--- Work required ---
Copy out all of the records, exactly as they appear.

>>>

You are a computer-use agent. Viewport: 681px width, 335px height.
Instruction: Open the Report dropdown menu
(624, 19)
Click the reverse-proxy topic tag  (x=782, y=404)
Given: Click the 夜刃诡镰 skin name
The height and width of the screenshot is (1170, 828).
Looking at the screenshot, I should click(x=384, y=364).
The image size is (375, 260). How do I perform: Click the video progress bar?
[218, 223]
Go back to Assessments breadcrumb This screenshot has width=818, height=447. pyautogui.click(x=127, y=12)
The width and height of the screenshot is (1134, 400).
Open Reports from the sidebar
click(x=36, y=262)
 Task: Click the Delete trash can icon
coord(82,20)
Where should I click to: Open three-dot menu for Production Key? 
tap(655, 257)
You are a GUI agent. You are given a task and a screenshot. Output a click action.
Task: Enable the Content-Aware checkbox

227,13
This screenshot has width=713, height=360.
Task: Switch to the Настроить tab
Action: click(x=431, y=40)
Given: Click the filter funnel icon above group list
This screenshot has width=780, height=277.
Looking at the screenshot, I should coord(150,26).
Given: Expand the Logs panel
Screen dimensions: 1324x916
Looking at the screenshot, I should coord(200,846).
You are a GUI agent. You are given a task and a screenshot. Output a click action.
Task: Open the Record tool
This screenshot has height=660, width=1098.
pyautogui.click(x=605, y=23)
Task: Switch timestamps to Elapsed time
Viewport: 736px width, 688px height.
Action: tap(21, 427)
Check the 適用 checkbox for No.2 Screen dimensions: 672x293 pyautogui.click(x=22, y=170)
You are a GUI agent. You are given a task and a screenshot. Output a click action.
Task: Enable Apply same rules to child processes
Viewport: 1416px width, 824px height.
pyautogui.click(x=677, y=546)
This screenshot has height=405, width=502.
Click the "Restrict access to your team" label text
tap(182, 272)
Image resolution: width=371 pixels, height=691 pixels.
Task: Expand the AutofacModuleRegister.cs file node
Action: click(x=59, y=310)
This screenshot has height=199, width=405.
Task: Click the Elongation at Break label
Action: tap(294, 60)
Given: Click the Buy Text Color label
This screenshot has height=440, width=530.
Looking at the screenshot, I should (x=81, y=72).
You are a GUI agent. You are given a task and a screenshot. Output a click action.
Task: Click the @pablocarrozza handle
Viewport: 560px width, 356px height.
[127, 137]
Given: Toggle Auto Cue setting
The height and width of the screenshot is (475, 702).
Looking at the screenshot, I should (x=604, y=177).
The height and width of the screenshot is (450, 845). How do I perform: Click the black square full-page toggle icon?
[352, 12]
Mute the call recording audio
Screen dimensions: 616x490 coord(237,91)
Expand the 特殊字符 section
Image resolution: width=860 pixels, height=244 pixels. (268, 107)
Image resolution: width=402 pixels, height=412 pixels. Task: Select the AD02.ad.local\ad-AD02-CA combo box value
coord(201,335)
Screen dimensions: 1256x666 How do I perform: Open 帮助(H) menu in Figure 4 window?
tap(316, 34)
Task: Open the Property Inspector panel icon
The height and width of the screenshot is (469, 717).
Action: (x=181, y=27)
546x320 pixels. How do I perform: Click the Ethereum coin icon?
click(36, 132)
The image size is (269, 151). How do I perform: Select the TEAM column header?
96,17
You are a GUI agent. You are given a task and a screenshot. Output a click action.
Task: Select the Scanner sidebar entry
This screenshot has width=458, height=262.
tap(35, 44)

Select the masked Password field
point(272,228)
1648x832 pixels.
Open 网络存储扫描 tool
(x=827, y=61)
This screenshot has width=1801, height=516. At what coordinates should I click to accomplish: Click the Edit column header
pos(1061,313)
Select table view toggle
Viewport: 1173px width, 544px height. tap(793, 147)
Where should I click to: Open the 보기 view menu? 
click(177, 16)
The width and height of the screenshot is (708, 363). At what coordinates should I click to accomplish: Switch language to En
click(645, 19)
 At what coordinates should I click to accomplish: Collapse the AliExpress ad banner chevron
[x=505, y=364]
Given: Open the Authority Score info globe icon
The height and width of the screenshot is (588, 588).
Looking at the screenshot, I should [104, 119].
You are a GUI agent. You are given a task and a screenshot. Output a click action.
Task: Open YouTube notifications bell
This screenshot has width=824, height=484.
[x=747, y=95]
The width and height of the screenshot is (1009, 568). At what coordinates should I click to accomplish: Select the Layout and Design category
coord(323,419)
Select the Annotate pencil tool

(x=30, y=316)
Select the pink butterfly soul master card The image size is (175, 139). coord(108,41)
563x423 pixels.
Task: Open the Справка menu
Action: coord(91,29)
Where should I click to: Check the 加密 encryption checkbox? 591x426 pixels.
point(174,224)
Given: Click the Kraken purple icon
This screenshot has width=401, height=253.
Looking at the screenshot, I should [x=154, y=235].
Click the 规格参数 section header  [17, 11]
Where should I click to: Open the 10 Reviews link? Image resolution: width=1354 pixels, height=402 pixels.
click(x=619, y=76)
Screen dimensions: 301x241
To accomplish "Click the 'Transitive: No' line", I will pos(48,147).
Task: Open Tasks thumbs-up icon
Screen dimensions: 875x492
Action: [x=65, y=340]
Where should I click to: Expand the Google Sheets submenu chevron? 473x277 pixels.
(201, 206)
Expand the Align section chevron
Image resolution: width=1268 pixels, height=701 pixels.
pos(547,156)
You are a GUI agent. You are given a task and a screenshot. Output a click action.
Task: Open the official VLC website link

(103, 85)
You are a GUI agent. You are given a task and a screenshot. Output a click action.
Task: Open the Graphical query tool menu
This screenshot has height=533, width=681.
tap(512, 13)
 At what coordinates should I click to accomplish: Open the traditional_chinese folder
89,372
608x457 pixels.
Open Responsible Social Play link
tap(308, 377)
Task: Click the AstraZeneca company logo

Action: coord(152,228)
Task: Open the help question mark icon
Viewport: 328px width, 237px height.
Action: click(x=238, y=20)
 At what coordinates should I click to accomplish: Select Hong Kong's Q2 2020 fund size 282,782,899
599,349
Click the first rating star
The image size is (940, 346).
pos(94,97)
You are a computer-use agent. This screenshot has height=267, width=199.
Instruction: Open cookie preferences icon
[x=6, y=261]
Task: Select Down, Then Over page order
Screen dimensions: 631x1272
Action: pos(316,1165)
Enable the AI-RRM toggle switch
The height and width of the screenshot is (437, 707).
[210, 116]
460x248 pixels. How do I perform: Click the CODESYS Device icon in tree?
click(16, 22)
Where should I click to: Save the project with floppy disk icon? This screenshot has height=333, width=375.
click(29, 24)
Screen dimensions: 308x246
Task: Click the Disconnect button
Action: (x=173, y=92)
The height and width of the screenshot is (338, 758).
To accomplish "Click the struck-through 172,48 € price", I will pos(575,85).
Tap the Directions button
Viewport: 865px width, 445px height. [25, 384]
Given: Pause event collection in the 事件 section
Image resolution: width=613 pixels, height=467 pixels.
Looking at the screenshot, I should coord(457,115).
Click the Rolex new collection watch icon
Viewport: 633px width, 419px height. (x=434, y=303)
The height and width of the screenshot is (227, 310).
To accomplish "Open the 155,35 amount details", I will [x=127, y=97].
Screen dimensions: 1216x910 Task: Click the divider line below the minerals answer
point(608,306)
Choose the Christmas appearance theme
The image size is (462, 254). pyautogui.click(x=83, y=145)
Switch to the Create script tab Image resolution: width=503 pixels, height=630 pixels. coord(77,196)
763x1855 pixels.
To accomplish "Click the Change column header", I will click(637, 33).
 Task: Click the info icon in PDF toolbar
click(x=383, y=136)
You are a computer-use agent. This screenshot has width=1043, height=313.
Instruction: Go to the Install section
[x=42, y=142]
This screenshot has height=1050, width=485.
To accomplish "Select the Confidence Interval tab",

<<<

--- The completed task ---
You are a computer-use agent. Viewport: 681px width, 335px height.
Instruction: Open the Report dropdown menu
(624, 19)
Click the reverse-proxy topic tag  (x=782, y=404)
Given: Click the 夜刃诡镰 skin name
The height and width of the screenshot is (1170, 828).
Looking at the screenshot, I should click(x=384, y=364).
The image size is (375, 260). How do I perform: Click the video progress bar?
[218, 223]
Go back to Assessments breadcrumb This screenshot has width=818, height=447. pyautogui.click(x=127, y=12)
The width and height of the screenshot is (1134, 400).
Open Reports from the sidebar
click(x=36, y=262)
 Task: Click the Delete trash can icon
coord(82,20)
Where should I click to: Open three-dot menu for Production Key? 
tap(655, 257)
You are a GUI agent. You are given a task and a screenshot. Output a click action.
Task: Enable the Content-Aware checkbox

227,13
This screenshot has width=713, height=360.
Task: Switch to the Настроить tab
Action: click(x=431, y=40)
Given: Click the filter funnel icon above group list
This screenshot has width=780, height=277.
Looking at the screenshot, I should coord(150,26).
Given: Expand the Logs panel
Screen dimensions: 1324x916
Looking at the screenshot, I should coord(200,846).
You are a GUI agent. You are given a task and a screenshot. Output a click action.
Task: Open the Record tool
This screenshot has height=660, width=1098.
pyautogui.click(x=605, y=23)
Task: Switch timestamps to Elapsed time
Viewport: 736px width, 688px height.
Action: tap(21, 427)
Check the 適用 checkbox for No.2 Screen dimensions: 672x293 pyautogui.click(x=22, y=170)
You are a GUI agent. You are given a task and a screenshot. Output a click action.
Task: Enable Apply same rules to child processes
Viewport: 1416px width, 824px height.
pyautogui.click(x=677, y=546)
This screenshot has height=405, width=502.
Click the "Restrict access to your team" label text
tap(182, 272)
Image resolution: width=371 pixels, height=691 pixels.
Task: Expand the AutofacModuleRegister.cs file node
Action: click(x=59, y=310)
This screenshot has height=199, width=405.
Task: Click the Elongation at Break label
Action: tap(294, 60)
Given: Click the Buy Text Color label
This screenshot has height=440, width=530.
Looking at the screenshot, I should (x=81, y=72).
You are a GUI agent. You are given a task and a screenshot. Output a click action.
Task: Click the @pablocarrozza handle
Viewport: 560px width, 356px height.
[127, 137]
Given: Toggle Auto Cue setting
The height and width of the screenshot is (475, 702).
Looking at the screenshot, I should (x=604, y=177).
The height and width of the screenshot is (450, 845). How do I perform: Click the black square full-page toggle icon?
[352, 12]
Mute the call recording audio
Screen dimensions: 616x490 coord(237,91)
Expand the 特殊字符 section
Image resolution: width=860 pixels, height=244 pixels. (268, 107)
Image resolution: width=402 pixels, height=412 pixels. Task: Select the AD02.ad.local\ad-AD02-CA combo box value
coord(201,335)
Screen dimensions: 1256x666 How do I perform: Open 帮助(H) menu in Figure 4 window?
tap(316, 34)
Task: Open the Property Inspector panel icon
The height and width of the screenshot is (469, 717).
Action: (x=181, y=27)
546x320 pixels. How do I perform: Click the Ethereum coin icon?
click(36, 132)
The image size is (269, 151). How do I perform: Select the TEAM column header?
96,17
You are a GUI agent. You are given a task and a screenshot. Output a click action.
Task: Select the Scanner sidebar entry
This screenshot has width=458, height=262.
tap(35, 44)

Select the masked Password field
point(272,228)
1648x832 pixels.
Open 网络存储扫描 tool
(x=827, y=61)
This screenshot has width=1801, height=516. At what coordinates should I click to accomplish: Click the Edit column header
pos(1061,313)
Select table view toggle
Viewport: 1173px width, 544px height. tap(793, 147)
Where should I click to: Open the 보기 view menu? 
click(177, 16)
The width and height of the screenshot is (708, 363). At what coordinates should I click to accomplish: Switch language to En
click(645, 19)
 At what coordinates should I click to accomplish: Collapse the AliExpress ad banner chevron
[x=505, y=364]
Given: Open the Authority Score info globe icon
The height and width of the screenshot is (588, 588).
Looking at the screenshot, I should [104, 119].
You are a GUI agent. You are given a task and a screenshot. Output a click action.
Task: Open YouTube notifications bell
This screenshot has width=824, height=484.
[x=747, y=95]
The width and height of the screenshot is (1009, 568). At what coordinates should I click to accomplish: Select the Layout and Design category
coord(323,419)
Select the Annotate pencil tool

(x=30, y=316)
Select the pink butterfly soul master card The image size is (175, 139). coord(108,41)
563x423 pixels.
Task: Open the Справка menu
Action: coord(91,29)
Where should I click to: Check the 加密 encryption checkbox? 591x426 pixels.
point(174,224)
Given: Click the Kraken purple icon
This screenshot has width=401, height=253.
Looking at the screenshot, I should [x=154, y=235].
Click the 规格参数 section header  [17, 11]
Where should I click to: Open the 10 Reviews link? Image resolution: width=1354 pixels, height=402 pixels.
click(x=619, y=76)
Screen dimensions: 301x241
To accomplish "Click the 'Transitive: No' line", I will pos(48,147).
Task: Open Tasks thumbs-up icon
Screen dimensions: 875x492
Action: [x=65, y=340]
Where should I click to: Expand the Google Sheets submenu chevron? 473x277 pixels.
(201, 206)
Expand the Align section chevron
Image resolution: width=1268 pixels, height=701 pixels.
pos(547,156)
You are a GUI agent. You are given a task and a screenshot. Output a click action.
Task: Open the official VLC website link

(103, 85)
You are a GUI agent. You are given a task and a screenshot. Output a click action.
Task: Open the Graphical query tool menu
This screenshot has height=533, width=681.
tap(512, 13)
 At what coordinates should I click to accomplish: Open the traditional_chinese folder
89,372
608x457 pixels.
Open Responsible Social Play link
tap(308, 377)
Task: Click the AstraZeneca company logo

Action: coord(152,228)
Task: Open the help question mark icon
Viewport: 328px width, 237px height.
Action: click(x=238, y=20)
 At what coordinates should I click to accomplish: Select Hong Kong's Q2 2020 fund size 282,782,899
599,349
Click the first rating star
The image size is (940, 346).
pos(94,97)
You are a computer-use agent. This screenshot has height=267, width=199.
Instruction: Open cookie preferences icon
[x=6, y=261]
Task: Select Down, Then Over page order
Screen dimensions: 631x1272
Action: pos(316,1165)
Enable the AI-RRM toggle switch
The height and width of the screenshot is (437, 707).
[210, 116]
460x248 pixels. How do I perform: Click the CODESYS Device icon in tree?
click(16, 22)
Where should I click to: Save the project with floppy disk icon? This screenshot has height=333, width=375.
click(29, 24)
Screen dimensions: 308x246
Task: Click the Disconnect button
Action: (x=173, y=92)
The height and width of the screenshot is (338, 758).
To accomplish "Click the struck-through 172,48 € price", I will pos(575,85).
Tap the Directions button
Viewport: 865px width, 445px height. [25, 384]
Given: Pause event collection in the 事件 section
Image resolution: width=613 pixels, height=467 pixels.
Looking at the screenshot, I should coord(457,115).
Click the Rolex new collection watch icon
Viewport: 633px width, 419px height. (x=434, y=303)
The height and width of the screenshot is (227, 310).
To accomplish "Open the 155,35 amount details", I will [x=127, y=97].
Screen dimensions: 1216x910 Task: Click the divider line below the minerals answer
point(608,306)
Choose the Christmas appearance theme
The image size is (462, 254). pyautogui.click(x=83, y=145)
Switch to the Create script tab Image resolution: width=503 pixels, height=630 pixels. coord(77,196)
763x1855 pixels.
To accomplish "Click the Change column header", I will click(637, 33).
 Task: Click the info icon in PDF toolbar
click(x=383, y=136)
You are a computer-use agent. This screenshot has width=1043, height=313.
Instruction: Go to the Install section
[x=42, y=142]
This screenshot has height=1050, width=485.
To accomplish "Select the Confidence Interval tab",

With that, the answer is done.